起こり神
横街 渚
序章①
「霊とは何か」──テレビ番組『神秘ファイル24時』より(2007年・夏)
――ノイズ混じりの映像の中、スタジオの中央に設置されたソファに、白いスーツを着た男がゆったりと腰掛けていた。テレビ東都系列で放送されていた深夜番組『神秘ファイル24時』のワンシーンである。
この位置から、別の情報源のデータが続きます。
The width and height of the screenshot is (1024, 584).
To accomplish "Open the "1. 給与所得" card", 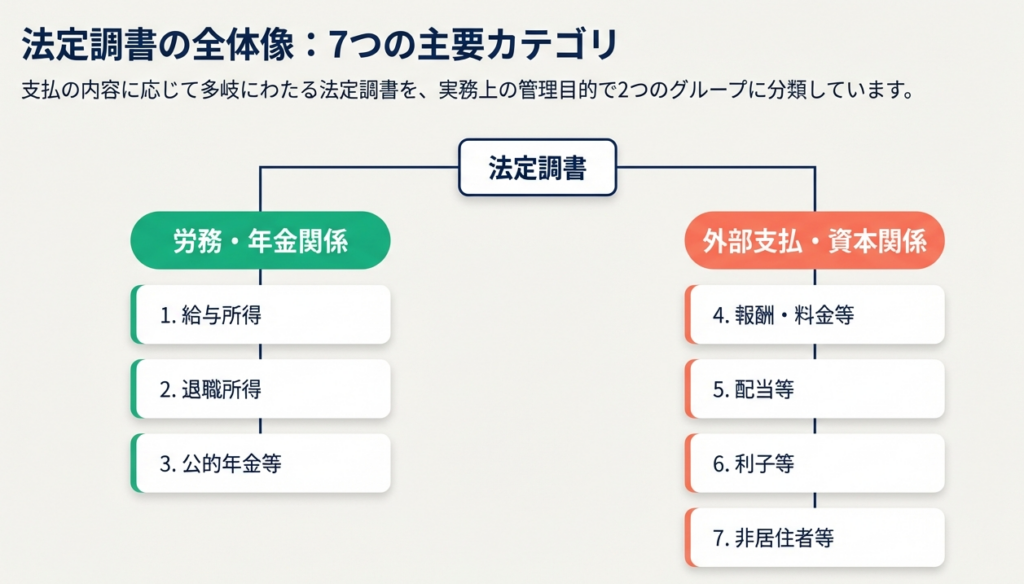I will (262, 315).
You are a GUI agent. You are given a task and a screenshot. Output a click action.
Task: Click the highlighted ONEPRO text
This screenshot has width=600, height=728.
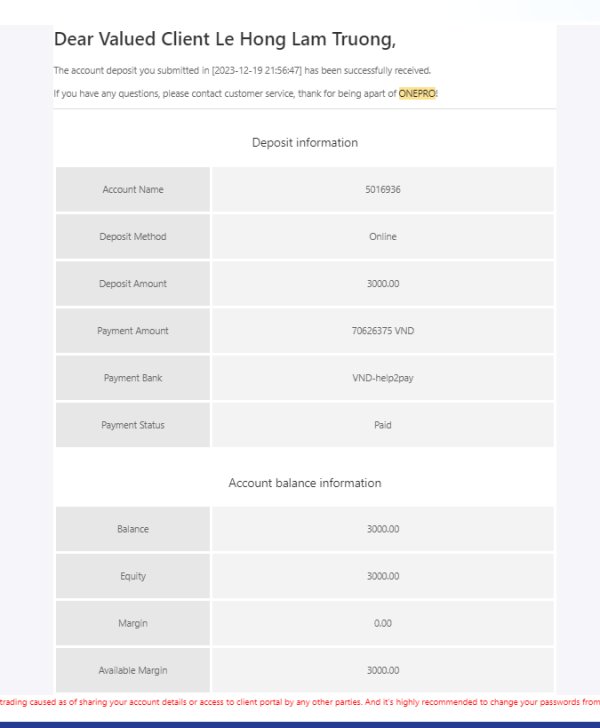tap(417, 93)

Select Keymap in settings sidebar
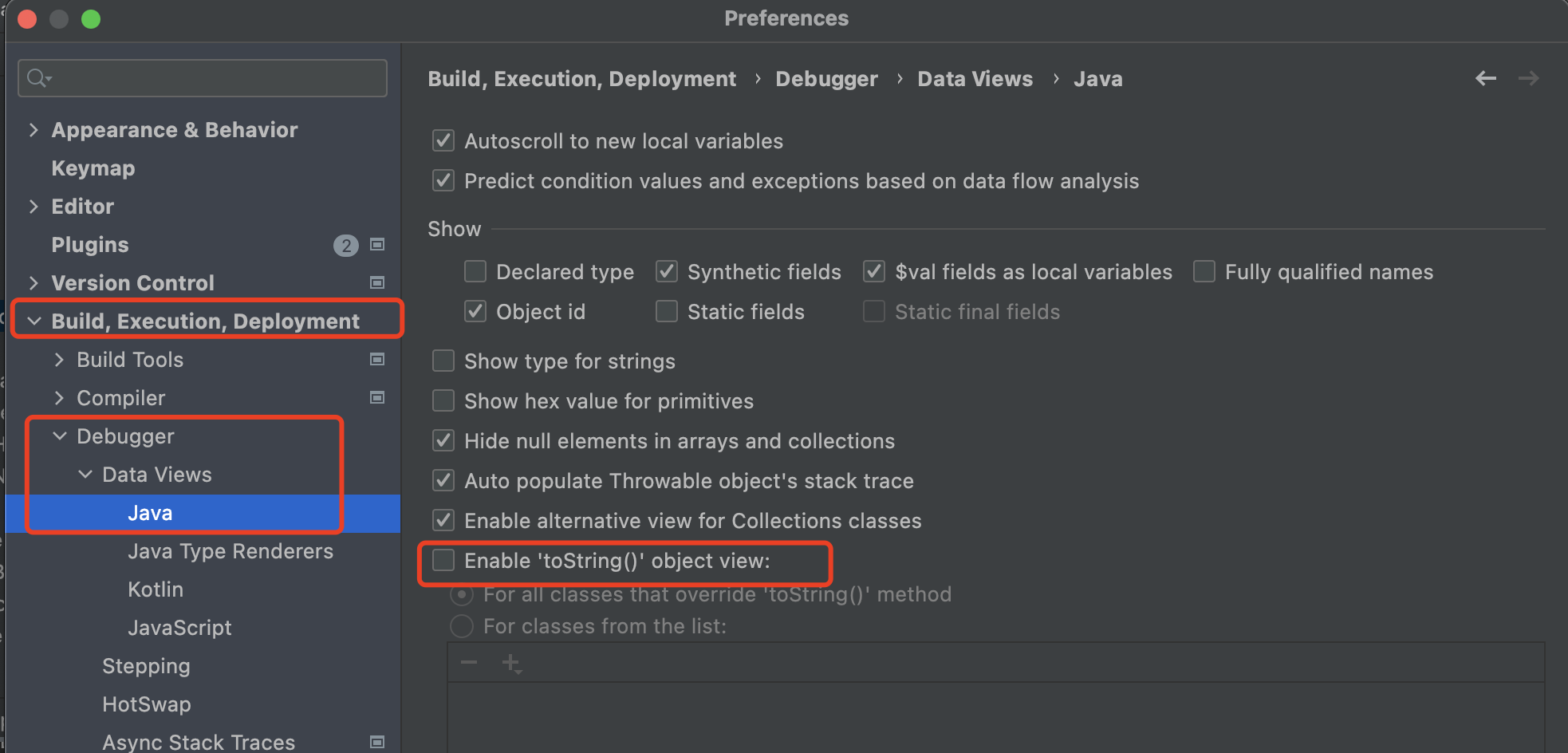click(93, 168)
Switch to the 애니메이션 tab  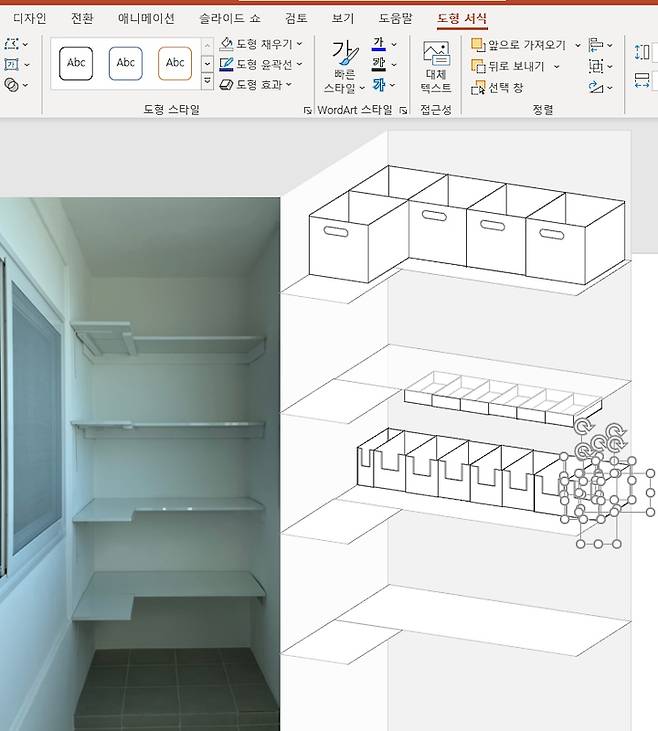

「いやね、私から言わせてもらえば、普段みなさんが“霊”だの“怪異”だのって恐れているもの――あんなものは、悪霊でもなんでもありませんよ」
話すのは、当時子どもたちの間で“先生”と呼ばれ親しまれていた人物、三ツ谷茂明。年齢不詳、自称・霊能力者。胡散臭さの塊のような風貌と口調ながら、その独自の霊的見解は小中学生の間で絶大な人気を誇り、2000年代半ばに“第三次オカルトブーム”とまで呼ばれる現象を巻き起こした男だ。
司会者がやや笑いを含ませながら相槌を打つ。
「三ツ谷先生、それって……どういうことですか?」
「いいですか? あれらには魂なんて宿っていない。ただの記憶。つまり、残像です。生前の記憶や感情が、音や光、匂いなんかと結びついて、場所や物に焼きついているんですよ。だから本来、あれらは人には無害なんです」
彼はスタジオのカメラに視線を向けて、やや芝居がかった口調で続ける。
「でもね、世の中にはちゃんと“悪霊”と呼ばれるものも、存在します。ただし、それらは語り手を残さない。だから、噂になるようなものは、悪霊とは言えないんですよ」
「悪霊は魂を持つ。そして、それらのほとんどはつくられたものです。人為的に、あるいは、もっと別の何かによって、ね」
司会者が興味深そうに身を乗り出した。
「つくられた……って、誰が、何のために?」
「さあ、それはもう――いろいろですよ」
三ツ谷は怪しい笑みを浮かべ、続けた。
「そもそもね、生きている間は普通の人だった者が、死んだとたんに呪い殺すような力を持つ“悪霊”になると思いますか? ありえませんよ。何の力もなかった人間が、死んだだけで化け物になるわけがない。だから、そういうのは“つくられた”んです。逆に言えば、自然発生する悪霊は非常に稀で、だからこそ危険なんですよ」
場が静まる。
スタジオの空気が少しだけ引き締まったところで、彼は声のトーンを和らげるように言った。
「まあ今日は、その“悪霊”が何によって作られるかって話をしましょう」
おもむろにスタジオの照明が暗くなり、不穏な音楽が流れ始める。なんとも“臭い”演出だ。
「大きく分けてね、パターンは2つです。人か、それ以外か」
「それ以外、ですか……?」
「そう。前者は人間の呪詛や強い念です。でもこれは、呪術が広くはやった時代に多かった。今ではほとんど見かけません。だから私が注目しているのは後者。つまり――人間ではない“何か”です」
彼は、はっきりとした声で言った。
「私は、その“何か”を《起こり神》と呼んでいます」
画面がフェードアウトし、次のVTRへと切り替わる。
残されたのは、「起こり神」の文字が浮かぶタイトルロゴと、三ツ谷の不敵な笑みだけだった――。